Peter Jones

The art of persuasion | 13 September 2018

Boris the rhetorician is in full voice at the moment, delighting his followers and infuriating his enemies. But is this the purpose of rhetoric?

It was the ancients who invented, or rather deduced, the rules. As the Roman professor of rhetoric Quintilian said: ‘Just as men discovered the art of medicine by observing that some things were healthy and some the reverse, so they observed that, when it came to speaking, some things were advantageous and others not. These they therefore noted for imitation or avoidance, while adding personal hints that logically followed. Experience then confirmed these observations, as a result of which people knew how to teach the subject.’

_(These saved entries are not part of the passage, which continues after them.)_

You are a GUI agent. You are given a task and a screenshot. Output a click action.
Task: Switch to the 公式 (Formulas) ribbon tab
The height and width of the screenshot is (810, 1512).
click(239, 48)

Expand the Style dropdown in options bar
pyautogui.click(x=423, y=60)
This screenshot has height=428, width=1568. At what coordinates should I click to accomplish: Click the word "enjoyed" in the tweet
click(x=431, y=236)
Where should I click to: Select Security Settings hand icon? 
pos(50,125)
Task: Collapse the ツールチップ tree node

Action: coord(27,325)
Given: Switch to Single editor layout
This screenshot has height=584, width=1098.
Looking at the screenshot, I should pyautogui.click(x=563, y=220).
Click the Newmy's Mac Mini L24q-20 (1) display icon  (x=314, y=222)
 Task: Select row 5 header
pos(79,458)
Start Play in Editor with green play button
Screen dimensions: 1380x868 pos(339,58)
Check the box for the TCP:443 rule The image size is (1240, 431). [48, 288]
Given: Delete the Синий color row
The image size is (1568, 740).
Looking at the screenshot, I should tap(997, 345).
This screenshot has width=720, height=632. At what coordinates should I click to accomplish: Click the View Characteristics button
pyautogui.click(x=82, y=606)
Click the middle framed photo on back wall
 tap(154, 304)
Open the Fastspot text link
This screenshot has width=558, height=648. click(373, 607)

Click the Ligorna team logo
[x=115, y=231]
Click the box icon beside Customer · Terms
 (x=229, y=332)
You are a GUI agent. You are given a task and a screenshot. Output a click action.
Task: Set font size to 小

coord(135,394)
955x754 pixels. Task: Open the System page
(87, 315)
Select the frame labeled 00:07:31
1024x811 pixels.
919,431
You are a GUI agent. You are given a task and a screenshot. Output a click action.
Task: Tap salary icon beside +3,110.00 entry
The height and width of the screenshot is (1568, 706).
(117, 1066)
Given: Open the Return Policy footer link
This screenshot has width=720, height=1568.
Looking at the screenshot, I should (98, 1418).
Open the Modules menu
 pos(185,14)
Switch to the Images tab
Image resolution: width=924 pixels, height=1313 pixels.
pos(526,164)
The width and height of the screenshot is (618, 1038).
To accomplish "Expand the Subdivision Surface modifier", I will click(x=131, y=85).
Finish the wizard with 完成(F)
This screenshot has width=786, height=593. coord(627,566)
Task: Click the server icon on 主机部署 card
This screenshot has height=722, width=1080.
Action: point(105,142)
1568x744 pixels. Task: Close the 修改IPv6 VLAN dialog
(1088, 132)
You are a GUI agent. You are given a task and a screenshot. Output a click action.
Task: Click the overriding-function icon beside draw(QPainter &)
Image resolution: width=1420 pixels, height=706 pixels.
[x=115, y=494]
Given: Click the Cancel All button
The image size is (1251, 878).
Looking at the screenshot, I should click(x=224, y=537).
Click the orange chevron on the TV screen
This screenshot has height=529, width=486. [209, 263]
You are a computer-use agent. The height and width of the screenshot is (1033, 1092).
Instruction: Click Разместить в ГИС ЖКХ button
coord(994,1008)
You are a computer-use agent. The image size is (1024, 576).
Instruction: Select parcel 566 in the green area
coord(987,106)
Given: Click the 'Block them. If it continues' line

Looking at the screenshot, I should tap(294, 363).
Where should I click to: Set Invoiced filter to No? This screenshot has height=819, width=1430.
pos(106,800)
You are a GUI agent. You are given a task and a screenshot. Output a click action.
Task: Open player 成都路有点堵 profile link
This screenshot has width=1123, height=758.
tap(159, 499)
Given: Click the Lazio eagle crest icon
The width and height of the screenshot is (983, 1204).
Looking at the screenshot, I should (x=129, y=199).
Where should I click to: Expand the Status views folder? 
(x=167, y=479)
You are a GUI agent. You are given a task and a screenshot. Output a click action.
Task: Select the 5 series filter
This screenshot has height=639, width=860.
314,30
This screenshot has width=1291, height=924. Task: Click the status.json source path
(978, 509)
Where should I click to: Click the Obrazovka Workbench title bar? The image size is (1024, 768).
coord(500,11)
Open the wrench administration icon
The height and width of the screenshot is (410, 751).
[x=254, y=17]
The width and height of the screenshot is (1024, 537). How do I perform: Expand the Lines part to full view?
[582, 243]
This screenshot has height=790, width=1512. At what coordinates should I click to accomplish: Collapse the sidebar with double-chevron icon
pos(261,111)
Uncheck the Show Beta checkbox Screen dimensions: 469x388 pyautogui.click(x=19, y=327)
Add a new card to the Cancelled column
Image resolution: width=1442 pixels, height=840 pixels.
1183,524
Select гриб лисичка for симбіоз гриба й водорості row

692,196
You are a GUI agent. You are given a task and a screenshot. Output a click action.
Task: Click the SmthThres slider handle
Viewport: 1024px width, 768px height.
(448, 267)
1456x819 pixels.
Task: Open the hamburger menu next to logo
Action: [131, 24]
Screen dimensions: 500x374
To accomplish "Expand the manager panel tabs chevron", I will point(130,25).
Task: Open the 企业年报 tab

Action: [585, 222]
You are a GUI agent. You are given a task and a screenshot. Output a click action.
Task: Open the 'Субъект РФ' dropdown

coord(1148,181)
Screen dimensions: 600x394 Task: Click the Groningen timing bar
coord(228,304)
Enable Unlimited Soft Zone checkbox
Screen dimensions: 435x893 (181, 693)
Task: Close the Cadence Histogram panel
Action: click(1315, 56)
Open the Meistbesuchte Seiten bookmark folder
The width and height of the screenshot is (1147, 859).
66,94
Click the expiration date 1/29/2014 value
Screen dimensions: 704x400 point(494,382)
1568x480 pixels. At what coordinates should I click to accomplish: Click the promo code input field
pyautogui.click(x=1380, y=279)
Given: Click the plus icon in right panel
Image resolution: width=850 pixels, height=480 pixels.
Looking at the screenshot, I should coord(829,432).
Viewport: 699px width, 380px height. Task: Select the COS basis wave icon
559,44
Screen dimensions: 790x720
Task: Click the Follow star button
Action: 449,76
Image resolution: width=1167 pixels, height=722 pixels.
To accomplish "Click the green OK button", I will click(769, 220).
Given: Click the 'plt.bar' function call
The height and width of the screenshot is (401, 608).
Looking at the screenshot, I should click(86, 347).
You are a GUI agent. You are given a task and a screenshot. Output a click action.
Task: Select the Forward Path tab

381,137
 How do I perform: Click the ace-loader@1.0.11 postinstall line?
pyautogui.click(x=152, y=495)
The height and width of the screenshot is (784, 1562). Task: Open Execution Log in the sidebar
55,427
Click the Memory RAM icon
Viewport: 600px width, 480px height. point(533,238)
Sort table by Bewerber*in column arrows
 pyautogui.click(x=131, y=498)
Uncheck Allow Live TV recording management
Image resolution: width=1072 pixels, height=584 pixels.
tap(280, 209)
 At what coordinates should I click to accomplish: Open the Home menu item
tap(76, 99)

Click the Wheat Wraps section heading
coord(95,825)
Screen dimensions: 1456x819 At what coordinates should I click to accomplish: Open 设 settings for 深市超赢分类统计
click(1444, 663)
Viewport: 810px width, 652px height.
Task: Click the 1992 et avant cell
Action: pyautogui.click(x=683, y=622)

Rhetoric was developed during the 5th-4th c bc in Greece, when direct democracy flourished and citizens meeting in assembly took all the decisions. There would have been nothing democratic if simple brute force ruled and all assemblies ended in a punch-up. Rhetoric won arguments without recourse to violence. The historian Thucydides was particularly impressed by Pericles’s oratory: ‘He was never compelled to flatter the people, but, on the contrary, enjoyed so high an estimation that he could afford to anger and contradict them. Whenever he saw them dangerously over-confident, he would use a speech to make them fearful; but if they fell victims to panic, he could at once restore them to confidence… With his successors it was different. More on a level with one another, and each grasping at supremacy, they ended by committing even the conduct of state affairs to the whims of the multitude.’